The task: The answer must be every line below that contains the string "Privacy".

Given information:
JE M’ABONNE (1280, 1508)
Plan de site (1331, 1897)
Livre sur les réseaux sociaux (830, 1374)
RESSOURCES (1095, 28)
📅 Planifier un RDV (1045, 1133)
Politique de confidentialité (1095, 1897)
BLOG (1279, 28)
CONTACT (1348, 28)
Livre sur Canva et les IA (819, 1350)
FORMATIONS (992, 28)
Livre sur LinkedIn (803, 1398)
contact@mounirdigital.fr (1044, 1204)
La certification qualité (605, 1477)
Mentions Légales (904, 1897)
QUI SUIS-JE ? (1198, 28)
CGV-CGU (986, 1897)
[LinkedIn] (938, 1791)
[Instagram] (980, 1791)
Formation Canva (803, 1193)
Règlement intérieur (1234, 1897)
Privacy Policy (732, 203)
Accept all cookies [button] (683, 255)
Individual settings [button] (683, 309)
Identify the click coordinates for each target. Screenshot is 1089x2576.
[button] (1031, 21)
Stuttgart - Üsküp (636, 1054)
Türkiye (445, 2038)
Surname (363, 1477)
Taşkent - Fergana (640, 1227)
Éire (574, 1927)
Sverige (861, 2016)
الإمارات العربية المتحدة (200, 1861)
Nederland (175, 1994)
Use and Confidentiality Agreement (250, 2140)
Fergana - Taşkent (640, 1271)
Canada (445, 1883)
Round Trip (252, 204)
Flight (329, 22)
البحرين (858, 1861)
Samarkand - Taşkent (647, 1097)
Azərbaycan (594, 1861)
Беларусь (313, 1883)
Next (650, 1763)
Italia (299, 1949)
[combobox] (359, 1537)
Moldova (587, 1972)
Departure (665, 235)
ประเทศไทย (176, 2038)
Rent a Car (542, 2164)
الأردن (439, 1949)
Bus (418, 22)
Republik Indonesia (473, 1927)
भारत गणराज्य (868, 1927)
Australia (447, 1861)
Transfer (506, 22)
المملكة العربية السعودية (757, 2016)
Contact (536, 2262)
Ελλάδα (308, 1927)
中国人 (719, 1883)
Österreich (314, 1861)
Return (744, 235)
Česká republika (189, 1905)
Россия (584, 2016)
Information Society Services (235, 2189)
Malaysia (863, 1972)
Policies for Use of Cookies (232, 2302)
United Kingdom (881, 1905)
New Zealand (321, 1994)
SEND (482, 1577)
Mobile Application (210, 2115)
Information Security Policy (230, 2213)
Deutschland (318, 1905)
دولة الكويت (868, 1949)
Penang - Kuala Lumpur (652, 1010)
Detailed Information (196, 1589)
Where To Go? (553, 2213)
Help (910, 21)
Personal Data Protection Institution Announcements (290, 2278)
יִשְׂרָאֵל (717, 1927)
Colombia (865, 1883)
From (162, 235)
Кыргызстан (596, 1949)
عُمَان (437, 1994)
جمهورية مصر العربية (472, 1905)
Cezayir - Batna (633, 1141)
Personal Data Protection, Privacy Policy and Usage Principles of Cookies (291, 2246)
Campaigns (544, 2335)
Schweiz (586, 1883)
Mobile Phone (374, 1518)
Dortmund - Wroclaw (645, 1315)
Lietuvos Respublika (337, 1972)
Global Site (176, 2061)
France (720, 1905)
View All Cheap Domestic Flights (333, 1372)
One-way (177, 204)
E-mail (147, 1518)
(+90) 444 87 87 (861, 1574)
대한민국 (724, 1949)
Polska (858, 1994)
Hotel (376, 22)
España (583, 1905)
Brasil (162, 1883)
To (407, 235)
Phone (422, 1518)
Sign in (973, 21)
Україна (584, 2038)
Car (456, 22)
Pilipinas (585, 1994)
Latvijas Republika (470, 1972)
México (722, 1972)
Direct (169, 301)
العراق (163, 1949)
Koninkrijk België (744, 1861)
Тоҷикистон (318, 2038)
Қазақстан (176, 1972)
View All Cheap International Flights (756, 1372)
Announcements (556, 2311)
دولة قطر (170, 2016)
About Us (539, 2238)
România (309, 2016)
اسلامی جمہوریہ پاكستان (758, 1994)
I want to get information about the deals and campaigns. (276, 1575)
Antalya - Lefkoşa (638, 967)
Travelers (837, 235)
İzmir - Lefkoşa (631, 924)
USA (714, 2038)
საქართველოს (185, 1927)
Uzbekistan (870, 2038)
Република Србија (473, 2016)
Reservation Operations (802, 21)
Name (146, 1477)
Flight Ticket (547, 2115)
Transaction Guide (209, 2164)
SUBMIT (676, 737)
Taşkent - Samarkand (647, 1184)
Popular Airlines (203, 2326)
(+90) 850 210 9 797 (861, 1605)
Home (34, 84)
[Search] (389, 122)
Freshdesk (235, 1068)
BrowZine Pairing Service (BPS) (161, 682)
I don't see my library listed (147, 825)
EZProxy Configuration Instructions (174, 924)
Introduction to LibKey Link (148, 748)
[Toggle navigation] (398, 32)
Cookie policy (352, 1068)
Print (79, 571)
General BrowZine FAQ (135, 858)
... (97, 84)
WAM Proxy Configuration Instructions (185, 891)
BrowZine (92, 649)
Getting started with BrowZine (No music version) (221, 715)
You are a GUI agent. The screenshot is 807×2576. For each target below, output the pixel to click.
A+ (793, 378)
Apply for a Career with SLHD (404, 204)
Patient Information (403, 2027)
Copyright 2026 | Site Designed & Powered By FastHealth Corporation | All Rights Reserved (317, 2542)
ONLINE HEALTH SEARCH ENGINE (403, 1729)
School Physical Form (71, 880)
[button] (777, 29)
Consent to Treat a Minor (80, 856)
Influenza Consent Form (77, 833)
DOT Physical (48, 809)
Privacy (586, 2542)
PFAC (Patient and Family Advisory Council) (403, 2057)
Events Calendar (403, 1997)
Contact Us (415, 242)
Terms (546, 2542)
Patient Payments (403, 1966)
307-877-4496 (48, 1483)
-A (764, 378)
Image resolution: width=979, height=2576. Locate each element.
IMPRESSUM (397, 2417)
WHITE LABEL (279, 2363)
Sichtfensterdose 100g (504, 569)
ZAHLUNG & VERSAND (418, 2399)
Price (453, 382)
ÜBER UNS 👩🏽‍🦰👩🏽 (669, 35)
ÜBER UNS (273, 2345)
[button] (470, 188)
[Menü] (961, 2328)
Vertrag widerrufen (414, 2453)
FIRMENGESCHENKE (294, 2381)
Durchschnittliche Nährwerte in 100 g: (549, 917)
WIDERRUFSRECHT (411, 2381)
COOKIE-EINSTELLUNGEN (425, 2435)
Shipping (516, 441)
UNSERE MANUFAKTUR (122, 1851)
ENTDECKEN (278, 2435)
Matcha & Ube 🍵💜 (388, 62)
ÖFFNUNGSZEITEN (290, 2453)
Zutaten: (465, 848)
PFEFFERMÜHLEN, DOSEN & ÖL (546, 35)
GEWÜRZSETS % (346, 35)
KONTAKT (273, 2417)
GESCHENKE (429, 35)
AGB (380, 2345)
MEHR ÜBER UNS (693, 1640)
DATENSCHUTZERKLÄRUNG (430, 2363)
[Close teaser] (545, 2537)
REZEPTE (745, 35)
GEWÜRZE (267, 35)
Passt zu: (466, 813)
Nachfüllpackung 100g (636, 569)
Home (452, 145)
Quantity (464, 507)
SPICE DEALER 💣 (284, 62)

Written response:
Privacy Policy (732, 203)
Personal Data Protection, Privacy Policy and Usage Principles of Cookies (291, 2246)
Privacy (586, 2542)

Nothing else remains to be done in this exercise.